The specific focus was on a Three Lines of Defense philosophy: the idea that a company can enhance communications on risk management and control by clarifying essential roles and duties. As a position paper published by the Institute of Internal Auditors described it, “[The Three Lines model] provides a fresh look at operations, helping to assure the ongoing success of risk management initiatives, and it is appropriate for any organization — regardless of size or complexity. Even in organizations where a formal risk management framework or system does not exist, the Three Lines of Defense model can enhance clarity regarding risks and controls and help improve the effectiveness of risk management systems.”
FIRST LINE OF DEFENSE
- Business Unit/Operations
SECOND LINE OF DEFENSE
- Corporate Legal
- Enterprise Risk Management (ERM)
THIRD LINE OF DEFENSE
- Internal Audit
The First Line of Defense is Business Unit/Operations. They’re responsible for maintaining the effective internal controls and ensuring that risk mitigation procedures and plans are in place that help drive compliance day in and day out. As Keith Carlson, Director of Risk Auditing and the acting Chief Risk Officer for Encore Capital explained, “When you think about it, the businesses closest to what they do know what their operational goals are, what the expectations are, and they have a vested interest in ensuring that those processes and controls are in place to effectively manage risk.”
The Second Line of Defense can easily be mistaken as redundant, according to Carlson. But that actually isn’t serving your business at all.
Business units “get caught up with the goals,” says Carlson, “sales goals, production goals, collection goals.” The risk, then, is in what happens when the first line of defense deteriorates. The Second Line of Defense, then, reinforces the first.
- Some of the functions of the Second Line that assist the First Line are:
- Supporting or helping create policies and procedures
- Training, educating, facilitating and monitoring the business on their risk management processes
- Helping to provide the risk management frameworks
- Helping the business identify emerging trends or risk, which is extremely important, given our change in regulatory environment
- Any kind of financial pronouncements
The Second Line also helps educate on any risk tolerance or appetite changes, and it can assist the business in the development of processes and controls to mitigate that risk. The Second Line, then, in summary, is there to help the First Line monitor and test the adequacy of their internal control environment.

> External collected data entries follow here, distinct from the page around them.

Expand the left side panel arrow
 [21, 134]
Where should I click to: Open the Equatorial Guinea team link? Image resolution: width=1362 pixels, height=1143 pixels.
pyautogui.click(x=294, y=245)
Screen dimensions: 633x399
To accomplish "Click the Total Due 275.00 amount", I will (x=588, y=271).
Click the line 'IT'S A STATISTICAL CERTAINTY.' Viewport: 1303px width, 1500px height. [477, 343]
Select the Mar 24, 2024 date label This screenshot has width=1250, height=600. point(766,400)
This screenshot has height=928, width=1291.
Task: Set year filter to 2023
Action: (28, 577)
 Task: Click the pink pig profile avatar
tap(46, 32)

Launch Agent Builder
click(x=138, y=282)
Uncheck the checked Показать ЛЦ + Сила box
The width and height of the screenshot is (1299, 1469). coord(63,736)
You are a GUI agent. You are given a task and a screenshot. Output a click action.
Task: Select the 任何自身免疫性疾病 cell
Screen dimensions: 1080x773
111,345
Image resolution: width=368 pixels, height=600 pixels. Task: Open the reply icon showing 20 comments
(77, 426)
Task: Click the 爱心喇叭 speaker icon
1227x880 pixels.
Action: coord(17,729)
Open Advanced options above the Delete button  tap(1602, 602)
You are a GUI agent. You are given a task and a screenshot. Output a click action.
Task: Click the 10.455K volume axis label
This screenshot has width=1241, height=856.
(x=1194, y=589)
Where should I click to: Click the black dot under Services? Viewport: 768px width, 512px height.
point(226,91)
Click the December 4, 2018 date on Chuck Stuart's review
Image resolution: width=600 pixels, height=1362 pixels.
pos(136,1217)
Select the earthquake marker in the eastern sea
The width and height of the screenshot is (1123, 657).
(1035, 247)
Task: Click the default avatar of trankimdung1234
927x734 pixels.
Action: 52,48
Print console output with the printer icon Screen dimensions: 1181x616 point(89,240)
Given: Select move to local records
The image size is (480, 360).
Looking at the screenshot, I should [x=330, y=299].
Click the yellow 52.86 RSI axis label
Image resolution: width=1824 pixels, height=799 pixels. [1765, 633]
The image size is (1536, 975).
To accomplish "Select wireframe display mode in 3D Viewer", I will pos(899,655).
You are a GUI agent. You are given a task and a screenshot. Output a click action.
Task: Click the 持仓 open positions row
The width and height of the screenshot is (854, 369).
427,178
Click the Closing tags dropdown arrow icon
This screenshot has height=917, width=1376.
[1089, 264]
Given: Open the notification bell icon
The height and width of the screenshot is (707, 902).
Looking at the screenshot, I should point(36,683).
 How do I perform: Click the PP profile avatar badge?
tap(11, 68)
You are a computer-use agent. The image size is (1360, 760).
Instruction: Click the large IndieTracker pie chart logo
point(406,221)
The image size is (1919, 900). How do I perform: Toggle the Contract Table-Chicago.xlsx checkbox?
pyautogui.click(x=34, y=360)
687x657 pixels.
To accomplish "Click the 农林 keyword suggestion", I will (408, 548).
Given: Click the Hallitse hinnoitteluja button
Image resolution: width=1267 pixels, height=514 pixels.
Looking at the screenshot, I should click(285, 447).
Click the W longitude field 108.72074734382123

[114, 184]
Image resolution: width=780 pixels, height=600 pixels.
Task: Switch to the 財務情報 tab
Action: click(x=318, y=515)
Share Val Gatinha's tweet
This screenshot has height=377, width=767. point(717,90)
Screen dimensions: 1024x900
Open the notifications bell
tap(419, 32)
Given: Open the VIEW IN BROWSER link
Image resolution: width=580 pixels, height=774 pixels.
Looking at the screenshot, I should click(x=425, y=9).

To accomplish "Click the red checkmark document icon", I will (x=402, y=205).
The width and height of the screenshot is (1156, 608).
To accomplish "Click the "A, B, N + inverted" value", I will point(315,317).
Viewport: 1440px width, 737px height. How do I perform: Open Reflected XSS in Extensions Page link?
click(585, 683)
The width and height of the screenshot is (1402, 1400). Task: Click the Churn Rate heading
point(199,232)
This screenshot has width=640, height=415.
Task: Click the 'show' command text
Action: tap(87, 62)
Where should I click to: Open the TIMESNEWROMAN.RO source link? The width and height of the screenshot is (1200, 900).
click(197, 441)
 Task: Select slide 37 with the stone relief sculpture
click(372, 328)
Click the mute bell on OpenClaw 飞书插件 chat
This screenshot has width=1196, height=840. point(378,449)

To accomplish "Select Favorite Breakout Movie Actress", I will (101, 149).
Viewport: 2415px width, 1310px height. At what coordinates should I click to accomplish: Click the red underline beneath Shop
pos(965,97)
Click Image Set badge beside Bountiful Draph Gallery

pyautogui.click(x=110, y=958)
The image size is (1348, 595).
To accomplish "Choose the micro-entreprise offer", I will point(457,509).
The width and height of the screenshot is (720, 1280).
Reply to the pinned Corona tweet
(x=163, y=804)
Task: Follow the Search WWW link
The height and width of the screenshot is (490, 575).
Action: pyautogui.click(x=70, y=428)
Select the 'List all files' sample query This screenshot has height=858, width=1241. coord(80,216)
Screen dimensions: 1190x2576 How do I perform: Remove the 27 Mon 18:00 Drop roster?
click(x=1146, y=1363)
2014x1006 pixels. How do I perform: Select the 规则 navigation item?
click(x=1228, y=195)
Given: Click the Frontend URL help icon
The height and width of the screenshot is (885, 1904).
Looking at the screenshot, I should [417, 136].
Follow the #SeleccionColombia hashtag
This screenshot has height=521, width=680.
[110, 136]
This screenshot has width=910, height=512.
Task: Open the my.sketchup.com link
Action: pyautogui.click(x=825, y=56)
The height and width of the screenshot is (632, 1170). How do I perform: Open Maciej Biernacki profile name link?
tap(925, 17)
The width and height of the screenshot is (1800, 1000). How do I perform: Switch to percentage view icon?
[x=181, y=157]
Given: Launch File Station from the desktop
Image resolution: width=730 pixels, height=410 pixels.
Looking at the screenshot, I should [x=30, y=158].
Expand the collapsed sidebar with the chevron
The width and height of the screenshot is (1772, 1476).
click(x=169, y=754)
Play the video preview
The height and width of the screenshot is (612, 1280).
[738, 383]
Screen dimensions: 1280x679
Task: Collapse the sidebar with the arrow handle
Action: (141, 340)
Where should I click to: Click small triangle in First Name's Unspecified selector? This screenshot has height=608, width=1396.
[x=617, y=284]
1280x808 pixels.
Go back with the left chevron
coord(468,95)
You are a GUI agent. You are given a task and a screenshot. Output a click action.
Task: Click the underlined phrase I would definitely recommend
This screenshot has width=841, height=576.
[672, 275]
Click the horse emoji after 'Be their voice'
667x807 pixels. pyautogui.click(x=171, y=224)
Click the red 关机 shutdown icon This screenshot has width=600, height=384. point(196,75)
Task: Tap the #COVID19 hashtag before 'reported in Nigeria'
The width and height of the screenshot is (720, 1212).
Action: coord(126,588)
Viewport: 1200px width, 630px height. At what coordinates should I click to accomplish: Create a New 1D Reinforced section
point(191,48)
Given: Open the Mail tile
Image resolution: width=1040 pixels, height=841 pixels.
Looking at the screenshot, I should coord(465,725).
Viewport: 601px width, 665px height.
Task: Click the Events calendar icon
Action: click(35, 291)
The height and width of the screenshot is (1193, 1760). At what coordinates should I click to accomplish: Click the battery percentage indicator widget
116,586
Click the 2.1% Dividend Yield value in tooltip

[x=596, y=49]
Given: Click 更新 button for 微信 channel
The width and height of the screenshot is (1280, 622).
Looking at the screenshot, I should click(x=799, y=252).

And last but not least is the Third Line of Defense, which is essentially an internal audit in most organizations. For companies that don’t have a dedicated IA source or staff, an external body that they use to assess or audit that’s independent from the First and Second Lines of Defense, is essentially what the Third Line is.
The Third Line will provide management with an independent objective assessment of the controls that are put in place to mitigate the risks and ensure that they’re functioning appropriately. Even in more detail, the internal audit function provides assurance to the board and senior management on the effectiveness of governance, risk management, and the internal control environment, including the manner in which the First and Second Line of Defense achieves risk management; and also the efficiency and effectiveness of the control objectives that were put in place by the First Line.
In summary, the Three Lines of Defense, in a highly regulated industry such as the debt indsutry, has become a must and a norm. Regulatory bodies such as the CFPB, the FTC, and the OCC are all expecting to see this type of framework in this industry.